New technology is great, but sometimes presents us with some challenges. 64-bit computing is giving some great gains in performance, but has provided some unique challenges as well. The primary challenge is that 64-bit architecture and the older 32-bit architecture have some interoperability issues (interoperability challenges seem to be the GIS professionals constant companion), and applications on either architecture have some problems communicating. Microsoft has worked around this by providing an emulator to allow 32-bit applications to run on 64-bit systems, which is why we can still run most of our old 32-bit programs. One of the areas that has been later in development has been drivers for Microsoft’s Open Database Connectivity (ODBC). These ODBC drivers allow Windows to serve up, or publish different database for applications to use. The drivers for Microsoft’s Jet database (The engine used by Microsoft Access) were unavailable.

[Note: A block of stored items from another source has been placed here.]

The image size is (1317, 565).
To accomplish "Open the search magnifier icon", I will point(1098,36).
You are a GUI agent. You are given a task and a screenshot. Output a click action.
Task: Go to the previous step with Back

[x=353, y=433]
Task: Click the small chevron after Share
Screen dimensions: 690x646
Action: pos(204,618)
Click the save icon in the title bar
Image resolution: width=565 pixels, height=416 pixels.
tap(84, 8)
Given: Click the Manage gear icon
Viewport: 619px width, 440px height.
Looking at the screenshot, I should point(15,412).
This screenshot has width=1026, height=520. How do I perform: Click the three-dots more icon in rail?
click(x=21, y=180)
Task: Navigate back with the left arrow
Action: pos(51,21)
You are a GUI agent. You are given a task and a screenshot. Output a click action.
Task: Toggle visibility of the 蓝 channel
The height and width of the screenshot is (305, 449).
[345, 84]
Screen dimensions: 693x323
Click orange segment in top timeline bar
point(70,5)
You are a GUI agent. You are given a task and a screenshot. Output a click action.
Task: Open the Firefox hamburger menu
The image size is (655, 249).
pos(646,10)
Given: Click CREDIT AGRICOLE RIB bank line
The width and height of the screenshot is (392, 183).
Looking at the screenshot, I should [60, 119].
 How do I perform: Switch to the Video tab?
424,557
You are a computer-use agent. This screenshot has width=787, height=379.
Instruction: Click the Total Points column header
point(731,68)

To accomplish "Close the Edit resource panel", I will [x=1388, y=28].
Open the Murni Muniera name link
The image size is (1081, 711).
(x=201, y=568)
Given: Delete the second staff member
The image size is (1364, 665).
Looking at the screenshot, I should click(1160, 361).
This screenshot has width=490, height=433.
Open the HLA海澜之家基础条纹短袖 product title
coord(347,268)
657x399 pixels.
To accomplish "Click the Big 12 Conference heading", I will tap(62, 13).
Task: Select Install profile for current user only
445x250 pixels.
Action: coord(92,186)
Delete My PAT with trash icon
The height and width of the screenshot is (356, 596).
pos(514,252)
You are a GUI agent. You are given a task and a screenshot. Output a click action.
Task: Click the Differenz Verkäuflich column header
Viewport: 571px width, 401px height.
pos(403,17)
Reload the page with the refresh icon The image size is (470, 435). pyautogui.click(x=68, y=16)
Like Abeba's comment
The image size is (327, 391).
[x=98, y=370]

What difference does this make to the GIS user? Well many of the datasets we use rely on ODBC to make the data available to our software. AutoCAD Map 3D used these ODBC drivers to access data through FDO as well as Map data links (link templates). In 32-bit versions of AutoCAD Map 3D, we can drag an Access (Jet) database or Excel file onto the Map Explorer and have it become a Data Source that I can view the data or use it to link to AutoCAD objects. Users who have moved to 64 bit systems (such as myself), could no longer do this. We also couldn’t use the FDO connectors to connect to many of our databases, as they were based on ODBC drivers as well. Microsoft released new drivers, and this made FDO connectors available, but the link templates were still unavailable. That’s because the Link Templates rely on ODBC as well. AutoCAD Map has calls to the Microsoft Jet drivers to make the drag and drop possible. The problem is that Microsoft never released a 64-bit Jet driver (at least in name). Instead they have released the Office Access Connectivity Engine (ACE). The new drivers for ACE were available after the Map release so it wasn’t part of the 2011 release.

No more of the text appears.